Not Respecting or Recognizing the Ideas of OthersCEOs and business owners can be egotistical. Highly successful almost by definition, many CEOs would seem to have every right to be self-impressed. However, when you hold the top spot, puffing yourself up at the expense of subordinates impedes the organization. You benefit when your people are encouraged and empowered to generate novel ideas. Recognition of these good ideas breeds more ideas.
Not Focusing on Accountability and Execution. Some CEOs and business owners love new ideas, programs, and initiatives. They introduce change for the sake of change. One company we looked at recently had seventeen (17) major strategies for an upcoming year. Focusing on a executing well on a few carefully selected strategies, developing clear objectives, and holding managers accountable, can be the difference to success.

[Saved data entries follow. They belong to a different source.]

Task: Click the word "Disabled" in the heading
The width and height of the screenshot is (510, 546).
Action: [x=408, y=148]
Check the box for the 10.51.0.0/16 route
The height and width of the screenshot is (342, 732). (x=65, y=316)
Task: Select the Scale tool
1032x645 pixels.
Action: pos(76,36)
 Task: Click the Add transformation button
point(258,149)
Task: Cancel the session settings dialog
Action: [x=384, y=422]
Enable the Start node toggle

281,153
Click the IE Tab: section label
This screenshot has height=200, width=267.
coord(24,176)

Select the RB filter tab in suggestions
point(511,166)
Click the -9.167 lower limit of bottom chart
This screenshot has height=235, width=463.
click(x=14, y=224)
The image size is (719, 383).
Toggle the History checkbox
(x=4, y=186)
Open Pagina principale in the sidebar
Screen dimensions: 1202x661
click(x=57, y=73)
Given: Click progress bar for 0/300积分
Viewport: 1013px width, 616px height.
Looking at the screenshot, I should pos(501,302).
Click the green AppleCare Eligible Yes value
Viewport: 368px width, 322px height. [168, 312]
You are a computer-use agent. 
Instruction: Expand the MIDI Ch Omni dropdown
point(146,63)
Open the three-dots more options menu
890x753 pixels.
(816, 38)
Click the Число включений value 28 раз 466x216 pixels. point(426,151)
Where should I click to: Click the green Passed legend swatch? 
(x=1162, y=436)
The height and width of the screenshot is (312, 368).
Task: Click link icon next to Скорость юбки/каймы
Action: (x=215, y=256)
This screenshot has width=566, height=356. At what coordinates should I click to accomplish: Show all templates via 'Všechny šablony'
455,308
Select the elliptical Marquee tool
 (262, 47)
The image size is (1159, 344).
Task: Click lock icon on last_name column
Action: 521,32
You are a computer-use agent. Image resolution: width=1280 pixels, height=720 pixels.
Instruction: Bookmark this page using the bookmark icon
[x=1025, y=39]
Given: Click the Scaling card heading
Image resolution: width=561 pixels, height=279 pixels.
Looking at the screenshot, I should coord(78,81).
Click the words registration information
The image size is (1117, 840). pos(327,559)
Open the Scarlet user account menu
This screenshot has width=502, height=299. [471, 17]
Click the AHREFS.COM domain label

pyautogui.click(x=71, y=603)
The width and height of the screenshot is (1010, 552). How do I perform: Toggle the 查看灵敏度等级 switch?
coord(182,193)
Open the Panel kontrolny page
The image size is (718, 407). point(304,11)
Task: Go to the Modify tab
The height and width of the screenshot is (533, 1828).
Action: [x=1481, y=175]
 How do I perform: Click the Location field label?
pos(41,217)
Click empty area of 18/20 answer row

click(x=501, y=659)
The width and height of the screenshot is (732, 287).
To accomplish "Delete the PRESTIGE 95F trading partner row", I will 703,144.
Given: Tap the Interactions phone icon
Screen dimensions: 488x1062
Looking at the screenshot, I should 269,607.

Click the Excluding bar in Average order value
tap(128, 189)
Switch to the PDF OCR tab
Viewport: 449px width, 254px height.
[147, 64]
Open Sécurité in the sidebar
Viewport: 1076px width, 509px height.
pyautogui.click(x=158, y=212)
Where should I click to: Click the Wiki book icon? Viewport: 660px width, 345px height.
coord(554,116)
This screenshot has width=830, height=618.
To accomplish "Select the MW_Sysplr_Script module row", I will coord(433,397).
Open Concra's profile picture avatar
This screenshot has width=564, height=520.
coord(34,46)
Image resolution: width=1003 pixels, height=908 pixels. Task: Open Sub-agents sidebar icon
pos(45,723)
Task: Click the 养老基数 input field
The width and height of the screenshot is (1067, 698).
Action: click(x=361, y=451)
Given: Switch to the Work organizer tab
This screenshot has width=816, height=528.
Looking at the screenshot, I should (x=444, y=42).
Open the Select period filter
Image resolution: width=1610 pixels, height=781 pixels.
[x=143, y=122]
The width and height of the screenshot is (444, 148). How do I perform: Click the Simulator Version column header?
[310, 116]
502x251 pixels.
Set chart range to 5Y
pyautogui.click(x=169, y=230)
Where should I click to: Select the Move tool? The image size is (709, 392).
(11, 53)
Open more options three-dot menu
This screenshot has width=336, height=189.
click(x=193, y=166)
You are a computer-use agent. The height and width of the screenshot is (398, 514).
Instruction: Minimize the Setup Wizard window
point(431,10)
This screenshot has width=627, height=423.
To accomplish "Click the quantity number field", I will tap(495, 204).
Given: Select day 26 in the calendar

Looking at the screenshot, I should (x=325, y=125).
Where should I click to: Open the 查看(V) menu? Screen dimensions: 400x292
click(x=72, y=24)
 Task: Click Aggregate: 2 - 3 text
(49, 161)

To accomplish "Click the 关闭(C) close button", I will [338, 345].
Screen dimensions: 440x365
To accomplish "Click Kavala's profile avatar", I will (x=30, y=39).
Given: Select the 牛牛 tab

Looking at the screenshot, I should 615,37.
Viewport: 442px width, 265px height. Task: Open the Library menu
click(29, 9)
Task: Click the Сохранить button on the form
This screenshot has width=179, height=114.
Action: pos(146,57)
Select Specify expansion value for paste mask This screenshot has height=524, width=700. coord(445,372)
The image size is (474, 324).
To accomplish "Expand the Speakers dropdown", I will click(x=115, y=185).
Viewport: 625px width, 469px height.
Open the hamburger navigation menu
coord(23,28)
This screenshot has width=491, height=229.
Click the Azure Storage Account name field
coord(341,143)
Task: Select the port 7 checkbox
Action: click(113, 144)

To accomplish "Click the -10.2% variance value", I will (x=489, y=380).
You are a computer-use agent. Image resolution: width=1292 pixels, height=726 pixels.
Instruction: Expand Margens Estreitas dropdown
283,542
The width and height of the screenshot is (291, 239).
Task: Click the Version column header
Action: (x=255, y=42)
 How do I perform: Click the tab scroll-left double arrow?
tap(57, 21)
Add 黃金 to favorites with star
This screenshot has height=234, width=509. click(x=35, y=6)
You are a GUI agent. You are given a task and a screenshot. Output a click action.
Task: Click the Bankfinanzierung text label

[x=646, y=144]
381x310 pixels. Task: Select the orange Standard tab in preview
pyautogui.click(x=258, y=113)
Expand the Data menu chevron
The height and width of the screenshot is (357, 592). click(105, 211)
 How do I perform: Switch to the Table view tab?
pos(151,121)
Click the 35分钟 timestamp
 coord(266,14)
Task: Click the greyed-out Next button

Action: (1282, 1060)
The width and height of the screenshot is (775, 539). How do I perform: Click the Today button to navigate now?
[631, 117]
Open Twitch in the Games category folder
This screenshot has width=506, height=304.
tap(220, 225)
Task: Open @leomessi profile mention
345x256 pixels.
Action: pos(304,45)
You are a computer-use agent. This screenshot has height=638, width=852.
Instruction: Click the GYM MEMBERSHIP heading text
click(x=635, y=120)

Managing by Summaries.  A CEO should perceive the world as it truly is; if cluttered and chaotic, so be it. When information is always "high level," predigested by staffers, a CEO may perceive an artificial world, a virtual reality as it were, of cleanly manicured lawns. Most CEOs have great instincts about their businesses, and such instincts should be nourished by raw data, like, for example, call reports of customers.
Don't Fall in Love. When you sit in the corner office, follow your head not your heart. Every business must have a strategic or financial purpose, and if a business happens to make you feel good that's fine as long as your emotional attachment doesn't interfere with your rational decision-making. CEOs are notoriously vulnerable when making acquisitions.
Feeling Invincible.  CEOs must have superb track records-some are almost unblemished -so they have a proclivity to imagine themselves as invulnerable. The natural corollary is a robust confidence, even if subconscious, that past success assures future success. I can't tell you how many dozens of CEOs I've seen who refused to sell their companies at what would turn out to be, in hindsight, their peak market values, simply because they were convinced that tomorrow's prospects would mimic yesterday's triumphs. Looking backward and looking forward, a humble, healthy respect for the subtleties of serendipity is the beginning of wisdom.
Halo Hiring. In some organizations, many of the senior executives look like the CEO. I mean this quite literally and it can be very funny. Not just obvious characteristics like gender and race, but also personal traits like size and stature, political philosophy, sporting interests, demeanor, even style of dress. In a globalized world where customers and suppliers may be very different kinds of people, it is not wise for the executives of a company to be homogenous, and hence, uniform in their thinking.
Beware of Averages.  Averages can deceive. For example, assume that, in a pharmaceutical company, prices are declining for one-half of the drugs and increasing for the other half; the fact that the average price of all drugs has remained steady is worse than meaningless information. Strategies for drugs that kept prices steady might not work at all with those whose prices were decreasing or increasing. The same is true for net profitability on an individual customer basis. Averages hide meaningful information. The information extremes or "skew" is your friend.

¹ Excerpted from 12 CEO Diseases and How to Treat Them, Dr. Robert Lawrence Kuhn, CEO Magazine, October/November 2006.